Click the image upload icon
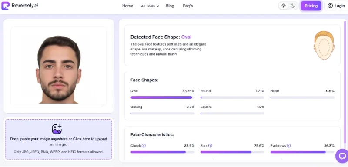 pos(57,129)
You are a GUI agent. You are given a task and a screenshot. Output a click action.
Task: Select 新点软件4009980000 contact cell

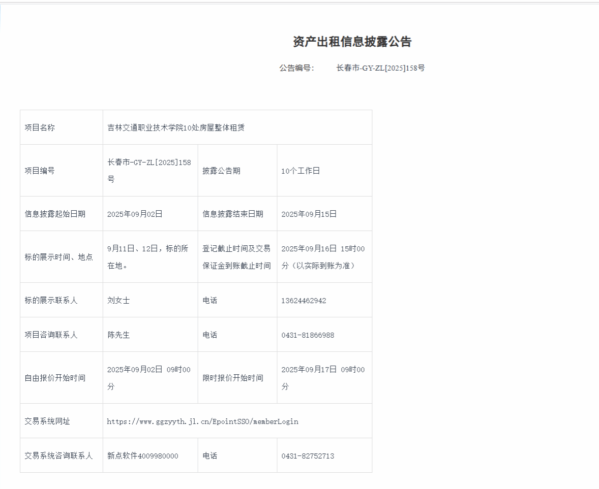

------

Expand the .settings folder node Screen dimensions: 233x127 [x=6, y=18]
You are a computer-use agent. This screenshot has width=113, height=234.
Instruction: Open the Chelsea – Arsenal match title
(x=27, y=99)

------

Count how many lines of the records above contain the string "agent", treating case as significant, and give only that number.

2